International career
- 2014: Netherlands U16 / 6 / (0)
- 2014: Netherlands U17 / 1 / (0)
- 2015: Netherlands U19 / 2 / (0)

= Maartje Looijen =

Dutch footballer

Maartje Looijen (born 16 November 1998) is a Dutch footballer who plays as a forward for Ter Leede.

==Career==
===ADO Den Haag===

Looijen made her league debut against PEC Zwolle on 27 February 2015. She scored her first league goal against PEC Zwolle on 26 February 2016, scoring in the 61st minute. On 19 April 2019, it was announced she had signed a new deal. On 8 June 2020, Looijen, along with Jannette van Belen and Bo Vonk, extended their deals.

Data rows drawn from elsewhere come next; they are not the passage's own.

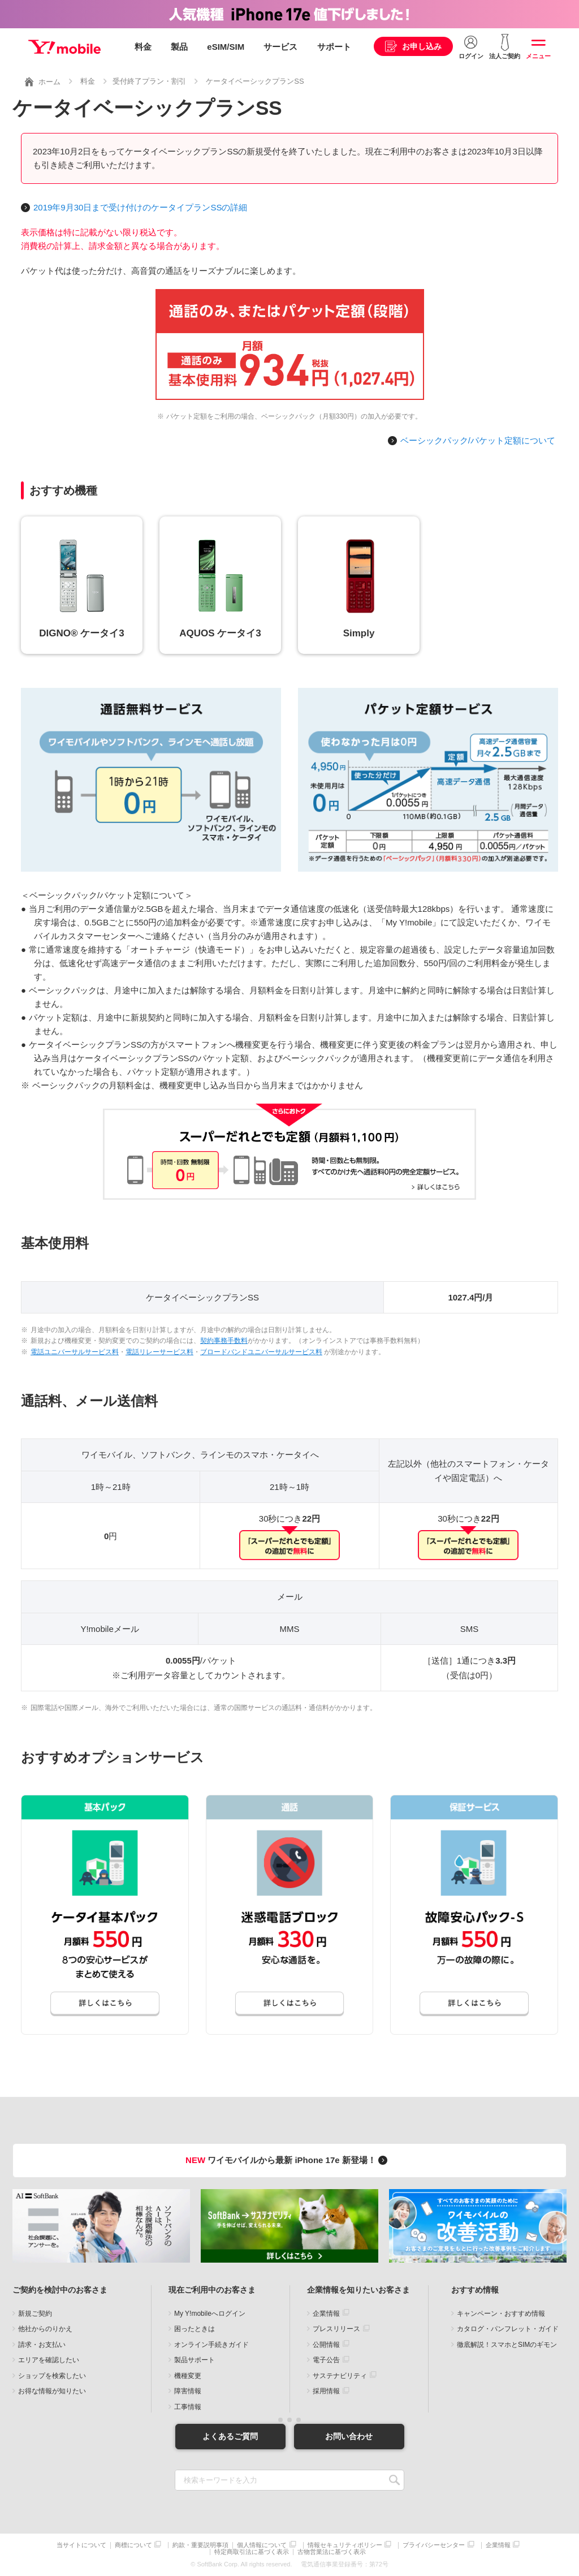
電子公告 (326, 2360)
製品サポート (194, 2360)
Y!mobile (64, 47)
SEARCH (394, 2480)
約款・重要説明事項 (200, 2545)
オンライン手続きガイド (211, 2345)
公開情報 (326, 2345)
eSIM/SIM (225, 46)
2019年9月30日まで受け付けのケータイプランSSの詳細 (140, 207)
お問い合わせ (349, 2436)
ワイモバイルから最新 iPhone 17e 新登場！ (288, 2160)
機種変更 (187, 2376)
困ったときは (194, 2329)
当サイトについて (81, 2545)
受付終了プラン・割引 (149, 81)
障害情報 (187, 2391)
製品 (179, 46)
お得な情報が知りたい (52, 2391)
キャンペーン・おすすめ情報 (501, 2313)
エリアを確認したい (48, 2360)
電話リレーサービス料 (159, 1352)
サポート (334, 46)
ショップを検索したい (52, 2376)
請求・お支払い (42, 2345)
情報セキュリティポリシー (345, 2545)
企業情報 (326, 2313)
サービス (280, 46)
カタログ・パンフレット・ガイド (508, 2329)
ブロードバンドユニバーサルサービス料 (261, 1352)
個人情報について (262, 2545)
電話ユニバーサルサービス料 (75, 1352)
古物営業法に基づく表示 (331, 2552)
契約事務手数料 (224, 1341)
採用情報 (326, 2391)
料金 (143, 46)
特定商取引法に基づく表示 (251, 2552)
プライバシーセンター (434, 2545)
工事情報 (187, 2407)
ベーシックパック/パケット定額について (477, 440)
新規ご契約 (35, 2313)
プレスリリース (336, 2329)
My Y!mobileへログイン (209, 2313)
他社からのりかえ (45, 2329)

Looijen suffered a cruciate ligament injury in 2022. She left the club in 2023 after her contract was not renewed, playing 117 matches.

===Ter Leede===

On 2 June 2023, it was announced that Looijen had joined Ter Leede.

==International career==

Looijen made her U19 debut against Moldova U19s on 17 September 2015.

Looijen was on the provisional list of players for the 2018 FIFA U-20 Women's World Cup, but opted out after not feeling ready for the tournament.

==Personal life==

After obtaining a bachelor's degree in art history, Looijen started a clothing store called Beyond Funky Clothing with her sister Esmée.